拍品專文
Oskar Schlemmer was one of the leading artists of German Bauhaus theatre, known for his original depictions of the human body and its surrounding space in the visual and performing arts. 1920 marks the year that Schlemmer was given a teaching post at the Weimar Bauhaus by the movement’s founder, architect Walter Gropius. The vision of integrating society with technology, art, design and life were key to Bauhaus thinking and resonated closely with Schlemmer, who sought to synthesise painting, stage and costume design, dance and architecture into his practice.
One of the artist’s most important contributions to Bauhaus theatre was the 1922 production Triadisches Ballett: an avant-garde ballet for which Schlemmer designed the costumes and choreography of Albert Burger and Elsa Hötzel’s dance troupe. When the Bauhaus moved from Weimar to Dassau in 1925, Schlemmer continued developing his theatre work and also taught a course called ‘Der Mensch’ [The Man], which combined life drawing with the study of science and philosophy.
In 1929 Schlemmer left the Bauhaus to take up a professorship at the Sicilian Art Academy in Breslau, and the next three years would culminate in the peak of his artistic output. He designed the sets for the Breslau theatre productions of Igor Stravinsky’s operas The Nightingale and Renard as well as Arnold Shoenberg’s opera Die glückliche Hand at the Kroll Opera House in Berlin in 1930. Aside from these important theatre commissions, his work was on view in major exhibitions spreading his name and influence across Germany and Europe.
In the early 1930s, Schlemmer introduced the staircase as a setting for his paintings and drawings, which also took on the role of a symbolic protagonist in the scene itself. Staircases and their associated banisters not only allowed for complex groupings of figures along a central axis, but also represented a psychological longing for stability. In exploring the relationship of figures in space and perspective, Schlemmer was drawn to depicting staggered and tiered groups of individuals.
The Breslau years were a time when his works became more expansive and dynamic, involving myriads of figures within organised architectural capriccio settings. As seen in the present lot, Schlemmer creates optical connections between the curving lines of the figures’ hair and facial profiles within the architectural features and their surroundings, such as the scrolling arm of a chair and the slender column with a curvilinear capital on the left hand side. He also uses repetition of colour within the composition – salmon-pink, sandy-yellow, chestnut-brown, pale lavender and charcoal black – which constantly keep the eye moving.

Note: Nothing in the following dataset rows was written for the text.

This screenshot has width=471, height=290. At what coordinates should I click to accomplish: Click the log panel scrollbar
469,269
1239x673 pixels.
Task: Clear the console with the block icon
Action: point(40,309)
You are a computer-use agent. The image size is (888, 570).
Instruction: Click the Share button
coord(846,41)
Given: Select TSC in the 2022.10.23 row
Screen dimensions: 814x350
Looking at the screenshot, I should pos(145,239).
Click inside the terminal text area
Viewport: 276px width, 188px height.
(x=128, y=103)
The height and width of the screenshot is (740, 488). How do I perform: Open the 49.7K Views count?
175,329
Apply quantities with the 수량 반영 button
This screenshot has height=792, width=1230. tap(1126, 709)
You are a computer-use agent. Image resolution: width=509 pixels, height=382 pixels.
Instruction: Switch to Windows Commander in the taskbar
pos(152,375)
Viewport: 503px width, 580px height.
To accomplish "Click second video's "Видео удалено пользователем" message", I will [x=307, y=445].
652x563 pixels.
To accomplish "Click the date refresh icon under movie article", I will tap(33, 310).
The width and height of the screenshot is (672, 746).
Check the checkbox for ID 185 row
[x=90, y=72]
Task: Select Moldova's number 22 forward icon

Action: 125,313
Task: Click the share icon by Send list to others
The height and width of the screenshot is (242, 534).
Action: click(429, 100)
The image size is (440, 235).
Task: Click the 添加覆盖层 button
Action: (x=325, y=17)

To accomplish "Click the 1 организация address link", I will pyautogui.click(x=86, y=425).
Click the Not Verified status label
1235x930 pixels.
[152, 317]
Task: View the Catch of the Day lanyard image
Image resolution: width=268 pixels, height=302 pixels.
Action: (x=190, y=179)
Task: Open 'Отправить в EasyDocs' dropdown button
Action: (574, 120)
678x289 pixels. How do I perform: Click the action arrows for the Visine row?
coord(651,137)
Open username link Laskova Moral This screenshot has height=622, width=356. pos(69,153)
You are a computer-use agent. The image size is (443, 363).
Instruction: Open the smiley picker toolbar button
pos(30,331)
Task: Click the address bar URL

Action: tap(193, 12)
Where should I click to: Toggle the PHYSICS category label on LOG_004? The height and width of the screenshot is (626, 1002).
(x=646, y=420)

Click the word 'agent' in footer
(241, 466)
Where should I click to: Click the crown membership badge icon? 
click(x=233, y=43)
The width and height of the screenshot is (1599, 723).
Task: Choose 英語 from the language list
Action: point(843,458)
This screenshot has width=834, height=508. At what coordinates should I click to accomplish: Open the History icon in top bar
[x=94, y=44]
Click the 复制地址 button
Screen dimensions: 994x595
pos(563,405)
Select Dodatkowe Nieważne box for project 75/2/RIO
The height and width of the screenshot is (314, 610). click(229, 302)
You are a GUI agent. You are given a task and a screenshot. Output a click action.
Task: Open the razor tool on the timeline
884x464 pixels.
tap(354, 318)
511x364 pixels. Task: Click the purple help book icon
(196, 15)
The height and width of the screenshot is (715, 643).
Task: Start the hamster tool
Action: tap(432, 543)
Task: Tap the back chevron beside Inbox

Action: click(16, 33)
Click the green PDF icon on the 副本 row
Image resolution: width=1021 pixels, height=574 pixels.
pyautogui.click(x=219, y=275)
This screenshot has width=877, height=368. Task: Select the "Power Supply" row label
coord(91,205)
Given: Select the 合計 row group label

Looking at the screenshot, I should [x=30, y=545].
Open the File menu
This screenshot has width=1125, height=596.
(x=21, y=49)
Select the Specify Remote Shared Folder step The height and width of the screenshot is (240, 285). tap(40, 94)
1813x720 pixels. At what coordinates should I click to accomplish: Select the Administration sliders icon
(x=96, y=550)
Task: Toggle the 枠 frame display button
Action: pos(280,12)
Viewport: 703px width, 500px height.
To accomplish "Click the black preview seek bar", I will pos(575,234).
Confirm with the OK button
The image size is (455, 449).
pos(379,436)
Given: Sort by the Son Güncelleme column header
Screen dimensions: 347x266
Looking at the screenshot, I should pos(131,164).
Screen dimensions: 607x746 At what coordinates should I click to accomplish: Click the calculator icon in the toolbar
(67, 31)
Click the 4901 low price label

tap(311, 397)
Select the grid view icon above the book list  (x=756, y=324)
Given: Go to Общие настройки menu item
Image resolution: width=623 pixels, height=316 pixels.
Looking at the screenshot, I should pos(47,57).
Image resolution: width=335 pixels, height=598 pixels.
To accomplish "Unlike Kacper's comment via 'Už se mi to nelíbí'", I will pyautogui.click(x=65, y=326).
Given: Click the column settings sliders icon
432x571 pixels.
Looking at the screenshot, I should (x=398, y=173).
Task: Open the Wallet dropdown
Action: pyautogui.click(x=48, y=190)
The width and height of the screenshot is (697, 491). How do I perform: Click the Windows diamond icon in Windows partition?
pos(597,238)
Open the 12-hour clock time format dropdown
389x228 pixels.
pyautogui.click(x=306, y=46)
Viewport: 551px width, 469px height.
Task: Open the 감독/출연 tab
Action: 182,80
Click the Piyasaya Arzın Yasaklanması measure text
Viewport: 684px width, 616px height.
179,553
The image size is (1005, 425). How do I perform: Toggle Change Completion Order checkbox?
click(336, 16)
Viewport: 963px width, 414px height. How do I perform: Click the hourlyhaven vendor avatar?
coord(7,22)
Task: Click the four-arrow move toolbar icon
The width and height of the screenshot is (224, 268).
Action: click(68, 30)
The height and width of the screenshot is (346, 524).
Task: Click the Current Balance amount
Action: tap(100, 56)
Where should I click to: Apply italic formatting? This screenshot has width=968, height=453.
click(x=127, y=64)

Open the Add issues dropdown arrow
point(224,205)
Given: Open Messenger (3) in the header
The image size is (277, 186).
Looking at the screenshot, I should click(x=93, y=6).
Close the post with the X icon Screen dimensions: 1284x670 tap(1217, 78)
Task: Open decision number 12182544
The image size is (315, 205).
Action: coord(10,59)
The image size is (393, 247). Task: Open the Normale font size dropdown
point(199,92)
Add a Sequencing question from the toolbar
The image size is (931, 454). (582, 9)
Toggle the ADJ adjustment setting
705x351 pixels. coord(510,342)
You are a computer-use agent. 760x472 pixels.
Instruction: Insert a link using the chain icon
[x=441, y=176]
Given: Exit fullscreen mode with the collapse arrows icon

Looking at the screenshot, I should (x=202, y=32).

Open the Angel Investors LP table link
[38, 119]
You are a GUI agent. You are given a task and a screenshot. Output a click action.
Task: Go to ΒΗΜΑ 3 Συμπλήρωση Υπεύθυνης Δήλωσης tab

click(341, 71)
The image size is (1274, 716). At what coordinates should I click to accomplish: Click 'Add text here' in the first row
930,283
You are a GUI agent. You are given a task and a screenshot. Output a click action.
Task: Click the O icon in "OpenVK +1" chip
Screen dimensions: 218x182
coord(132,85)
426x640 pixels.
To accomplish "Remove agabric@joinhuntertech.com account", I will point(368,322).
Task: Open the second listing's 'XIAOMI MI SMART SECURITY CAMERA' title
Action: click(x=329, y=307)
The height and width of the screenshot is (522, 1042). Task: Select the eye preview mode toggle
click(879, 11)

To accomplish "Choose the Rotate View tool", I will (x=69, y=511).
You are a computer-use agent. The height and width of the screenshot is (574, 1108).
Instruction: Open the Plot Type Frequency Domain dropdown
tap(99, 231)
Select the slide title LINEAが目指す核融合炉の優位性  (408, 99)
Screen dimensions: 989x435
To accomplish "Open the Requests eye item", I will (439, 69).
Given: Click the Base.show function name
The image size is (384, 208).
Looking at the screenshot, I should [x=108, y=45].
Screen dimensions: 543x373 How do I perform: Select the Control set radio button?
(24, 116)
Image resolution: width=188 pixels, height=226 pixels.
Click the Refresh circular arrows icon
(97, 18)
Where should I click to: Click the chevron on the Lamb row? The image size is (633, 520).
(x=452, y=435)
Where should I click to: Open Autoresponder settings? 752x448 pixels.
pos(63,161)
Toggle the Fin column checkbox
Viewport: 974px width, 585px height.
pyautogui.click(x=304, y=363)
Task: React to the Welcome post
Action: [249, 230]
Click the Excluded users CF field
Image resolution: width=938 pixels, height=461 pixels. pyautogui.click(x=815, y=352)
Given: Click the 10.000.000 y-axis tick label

Pastel is used to its full potential in this work, introducing airiness and softness that balances the otherwise rigid forms. The central figure gazes into the distance, turning away from the viewer, which is another recurring motif in Schlemmer’s oeuvre, perhaps subconsciously representing the artist’s inner state at the time, given the distracting political events unfolding in the early 1930s.
One of Schlemmer’s most recognised and historically significant works from this staggered group series is Bauhaus Stairway (1932). As in the present lot, the work captures the dynamic movement on the iconic staircase at the Bauhaus school – the energy of the innovative think-tank and its young creative minds, buzzing between the floor landings.